How to Cook with Radishes
Radishes, truth be told, have often stumped me. So beautiful, and so simple, yet somehow I am always at a loss for what to do with them. Besides using them for dipping, or in the French way of putting them on a baguette with a lot of butter, they often just rot in my refrigerator (raise your hand if you are with me). This simple salad recipe is a terrific answer, as it uses common pantry ingredients and is quick to throw together. This recipe uses anchovy to amp up that umami flavor. If you prefer not to use anchovies, just double the amount of capers in the recipe for that salty yummy goodness.
How to Store Radishes
When you bring radishes home from the market, be sure to separate the leaves from the bulbs before storing. Wrap them both separately in a damp cloth and store in the fridge. You can find more plastic-free veggie storage options here.

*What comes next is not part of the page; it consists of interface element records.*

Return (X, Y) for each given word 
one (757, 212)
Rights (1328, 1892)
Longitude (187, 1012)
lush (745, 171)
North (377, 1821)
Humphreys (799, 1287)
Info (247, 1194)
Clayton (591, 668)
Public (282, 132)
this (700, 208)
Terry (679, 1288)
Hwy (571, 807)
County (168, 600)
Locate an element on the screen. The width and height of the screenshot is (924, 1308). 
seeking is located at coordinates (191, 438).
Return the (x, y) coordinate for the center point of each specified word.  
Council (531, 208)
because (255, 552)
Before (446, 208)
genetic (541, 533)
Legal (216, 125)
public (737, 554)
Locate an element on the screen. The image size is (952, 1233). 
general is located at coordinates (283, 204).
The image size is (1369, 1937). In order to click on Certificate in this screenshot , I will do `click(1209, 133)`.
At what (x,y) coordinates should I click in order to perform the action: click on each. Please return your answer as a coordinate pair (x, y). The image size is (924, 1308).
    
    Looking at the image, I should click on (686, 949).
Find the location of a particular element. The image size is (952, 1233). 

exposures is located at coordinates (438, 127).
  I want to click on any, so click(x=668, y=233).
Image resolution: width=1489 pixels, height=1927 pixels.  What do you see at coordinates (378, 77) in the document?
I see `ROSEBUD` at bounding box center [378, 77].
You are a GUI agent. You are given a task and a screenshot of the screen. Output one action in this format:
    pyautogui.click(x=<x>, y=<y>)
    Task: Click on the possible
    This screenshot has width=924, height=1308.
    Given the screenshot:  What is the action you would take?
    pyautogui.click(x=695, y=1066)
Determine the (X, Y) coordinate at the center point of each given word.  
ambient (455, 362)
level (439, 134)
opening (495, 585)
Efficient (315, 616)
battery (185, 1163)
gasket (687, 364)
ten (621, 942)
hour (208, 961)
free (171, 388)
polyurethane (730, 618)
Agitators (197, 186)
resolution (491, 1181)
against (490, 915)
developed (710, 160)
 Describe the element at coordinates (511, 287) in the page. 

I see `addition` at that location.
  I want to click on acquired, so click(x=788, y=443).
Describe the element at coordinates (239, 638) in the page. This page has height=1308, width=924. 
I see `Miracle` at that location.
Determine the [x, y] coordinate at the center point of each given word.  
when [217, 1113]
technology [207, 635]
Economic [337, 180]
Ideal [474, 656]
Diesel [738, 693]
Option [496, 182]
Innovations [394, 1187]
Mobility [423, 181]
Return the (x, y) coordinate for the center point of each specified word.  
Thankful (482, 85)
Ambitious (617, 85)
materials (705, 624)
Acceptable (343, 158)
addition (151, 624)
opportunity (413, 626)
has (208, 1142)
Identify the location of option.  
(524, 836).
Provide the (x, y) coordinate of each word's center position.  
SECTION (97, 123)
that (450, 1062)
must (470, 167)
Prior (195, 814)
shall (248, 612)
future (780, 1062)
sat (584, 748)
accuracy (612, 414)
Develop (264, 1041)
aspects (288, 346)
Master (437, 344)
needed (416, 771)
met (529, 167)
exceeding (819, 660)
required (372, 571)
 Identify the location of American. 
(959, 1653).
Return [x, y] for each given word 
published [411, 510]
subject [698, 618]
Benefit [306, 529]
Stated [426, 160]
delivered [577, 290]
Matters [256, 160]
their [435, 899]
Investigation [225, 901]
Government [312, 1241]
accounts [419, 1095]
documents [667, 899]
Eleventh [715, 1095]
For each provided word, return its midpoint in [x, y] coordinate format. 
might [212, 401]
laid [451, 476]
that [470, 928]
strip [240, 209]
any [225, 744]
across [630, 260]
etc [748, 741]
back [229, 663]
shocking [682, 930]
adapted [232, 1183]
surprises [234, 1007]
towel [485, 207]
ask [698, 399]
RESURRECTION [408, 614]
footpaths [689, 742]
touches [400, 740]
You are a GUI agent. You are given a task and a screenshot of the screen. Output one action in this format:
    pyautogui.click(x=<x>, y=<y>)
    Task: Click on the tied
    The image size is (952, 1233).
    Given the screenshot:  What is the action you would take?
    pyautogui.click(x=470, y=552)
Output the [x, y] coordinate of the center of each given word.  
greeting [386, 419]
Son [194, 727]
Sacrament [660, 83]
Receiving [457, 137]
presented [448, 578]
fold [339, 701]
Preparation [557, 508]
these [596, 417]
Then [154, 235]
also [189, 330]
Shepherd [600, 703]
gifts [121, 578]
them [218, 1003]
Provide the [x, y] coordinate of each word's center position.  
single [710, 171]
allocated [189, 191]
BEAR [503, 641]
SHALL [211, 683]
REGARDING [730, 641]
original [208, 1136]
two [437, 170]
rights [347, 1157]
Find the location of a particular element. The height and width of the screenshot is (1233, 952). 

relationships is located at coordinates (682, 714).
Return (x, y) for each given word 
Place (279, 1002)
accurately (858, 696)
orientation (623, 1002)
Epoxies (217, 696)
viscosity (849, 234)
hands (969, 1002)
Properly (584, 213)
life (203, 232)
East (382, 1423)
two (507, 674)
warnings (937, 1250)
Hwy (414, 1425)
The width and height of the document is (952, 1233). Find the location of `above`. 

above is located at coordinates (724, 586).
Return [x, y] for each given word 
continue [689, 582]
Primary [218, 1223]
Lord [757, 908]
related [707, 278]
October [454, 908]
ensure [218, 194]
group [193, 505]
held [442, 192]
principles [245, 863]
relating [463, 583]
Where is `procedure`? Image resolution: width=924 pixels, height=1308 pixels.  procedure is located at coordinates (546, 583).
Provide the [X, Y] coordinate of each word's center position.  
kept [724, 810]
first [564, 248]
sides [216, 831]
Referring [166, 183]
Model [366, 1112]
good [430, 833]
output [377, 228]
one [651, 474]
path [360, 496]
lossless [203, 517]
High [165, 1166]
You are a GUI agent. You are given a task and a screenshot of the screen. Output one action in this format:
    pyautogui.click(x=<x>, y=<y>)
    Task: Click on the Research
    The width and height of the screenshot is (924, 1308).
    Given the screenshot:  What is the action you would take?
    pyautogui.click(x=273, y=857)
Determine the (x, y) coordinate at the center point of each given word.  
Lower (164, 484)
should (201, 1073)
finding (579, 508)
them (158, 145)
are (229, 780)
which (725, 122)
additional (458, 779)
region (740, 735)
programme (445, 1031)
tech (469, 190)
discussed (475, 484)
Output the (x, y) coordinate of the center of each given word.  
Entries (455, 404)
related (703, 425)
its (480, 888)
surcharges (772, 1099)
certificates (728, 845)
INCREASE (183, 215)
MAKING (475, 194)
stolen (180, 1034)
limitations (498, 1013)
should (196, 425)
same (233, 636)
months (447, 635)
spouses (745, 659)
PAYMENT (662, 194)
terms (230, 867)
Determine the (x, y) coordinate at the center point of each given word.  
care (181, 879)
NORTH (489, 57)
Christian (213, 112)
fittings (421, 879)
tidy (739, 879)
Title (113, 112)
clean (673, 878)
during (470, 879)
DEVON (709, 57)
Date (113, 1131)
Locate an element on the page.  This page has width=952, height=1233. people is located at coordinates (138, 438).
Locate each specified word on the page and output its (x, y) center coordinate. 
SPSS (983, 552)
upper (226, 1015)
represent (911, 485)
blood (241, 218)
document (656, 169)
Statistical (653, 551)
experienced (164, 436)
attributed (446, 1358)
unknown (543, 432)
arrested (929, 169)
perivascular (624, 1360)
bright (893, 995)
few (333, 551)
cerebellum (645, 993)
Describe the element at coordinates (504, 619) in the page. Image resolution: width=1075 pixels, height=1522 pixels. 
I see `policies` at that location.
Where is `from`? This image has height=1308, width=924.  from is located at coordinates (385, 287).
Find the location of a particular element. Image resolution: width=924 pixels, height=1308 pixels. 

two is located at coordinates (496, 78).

What to Serve with White Bean Salad
Radish and White Bean Salad Recipe
- 1 cup parsley stems
- 1 anchovy fillet packed in oil, drained
- 1/3 cup extra virgin olive oil
- 1 Tablespoon capers, drained
- 2 Tablespoons sherry vinegar or white wine vinegar, or to taste
- ¾ teaspoon fine sea salt
- black pepper, freshly ground, 5-6 grinds
- 1 bunch radishes
- 2 scallions
- 2 15-oz. cans white beans
- ¼ cup olives, (choose your favorite variety)
- Parsley leaves for garnish
- Roughly chop parsley stems*. Blend anchovy, olive oil, capers, and parsley in a food processor or blender into a puree. Transfer to a salad bowl and mix in vinegar. Add salt and pepper, and taste, adjusting to how you like it.
- Cut radishes into quarters. Thinly slice scallions. Drain beans. Pit and roughly chop olives.
- Add radishes, scallions, beans, and olives to the bowl and combine. Garnish with parsley leaves.